Well, you could have that many fewer funded residency slots, or hospitals could just pay residents less salary and benefits (perhaps at the same time liberalizing a program's moonlighting rules so folks don't starve). Or if a hospital deemed medical training part of its mission it could pitch in funding from another source. Most likely a combo of the above. It's not going to be feasible for every hospital to just say, we need 20 residents to fill all our shifts but we are only funded for 10, so we will just distribute the workload amongst those 10. But you might say let's cut salaries by 30% to fund 3 more people, and lets increase the workload by 10% so we hit our 80 hour/week cap, and lets find private donors to fund a residency slot and pretty soon it's back to the same number of man-hours.

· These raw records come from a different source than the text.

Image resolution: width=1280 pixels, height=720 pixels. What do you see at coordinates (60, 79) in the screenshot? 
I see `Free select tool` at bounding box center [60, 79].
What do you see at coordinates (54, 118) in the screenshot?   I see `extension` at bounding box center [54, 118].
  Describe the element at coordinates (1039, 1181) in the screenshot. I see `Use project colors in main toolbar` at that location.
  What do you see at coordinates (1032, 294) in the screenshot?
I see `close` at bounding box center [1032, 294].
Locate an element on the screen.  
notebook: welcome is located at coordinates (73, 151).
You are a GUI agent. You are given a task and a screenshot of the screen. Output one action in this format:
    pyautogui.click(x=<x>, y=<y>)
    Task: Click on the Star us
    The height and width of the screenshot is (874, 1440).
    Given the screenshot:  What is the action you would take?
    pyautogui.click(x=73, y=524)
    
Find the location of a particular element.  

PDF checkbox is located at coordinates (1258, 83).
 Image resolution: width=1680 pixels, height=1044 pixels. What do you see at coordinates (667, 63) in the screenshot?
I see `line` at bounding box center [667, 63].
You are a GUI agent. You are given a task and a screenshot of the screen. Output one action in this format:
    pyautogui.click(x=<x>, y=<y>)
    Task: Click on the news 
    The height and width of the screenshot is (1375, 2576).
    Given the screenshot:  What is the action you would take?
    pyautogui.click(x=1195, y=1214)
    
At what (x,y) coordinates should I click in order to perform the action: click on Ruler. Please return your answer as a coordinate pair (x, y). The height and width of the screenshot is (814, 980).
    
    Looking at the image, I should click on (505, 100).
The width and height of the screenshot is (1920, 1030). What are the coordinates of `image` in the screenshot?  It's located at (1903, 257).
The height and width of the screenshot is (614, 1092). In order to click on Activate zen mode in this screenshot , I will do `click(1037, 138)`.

However it works out, if the hospital is getting less money per resident it will have to cut down personnel, salary, benefits and maximize hours to end up in a manageable situation. I don't see it happening radically, but some amount of cuts are certainly possible.
As for the person above who thinks the only lawyers earning $40k/year are public servants, I think you are not well tuned in to the legal employment landscape and probably shouldn't weigh in. Small and mid-sized law firms have tightened belts, but for many years now the average lawyer salary has been pretty low. The gap between big firm and non-big firm lawyers has significantly widened in recent years. It's not really a public servant vs private distinction. Never was.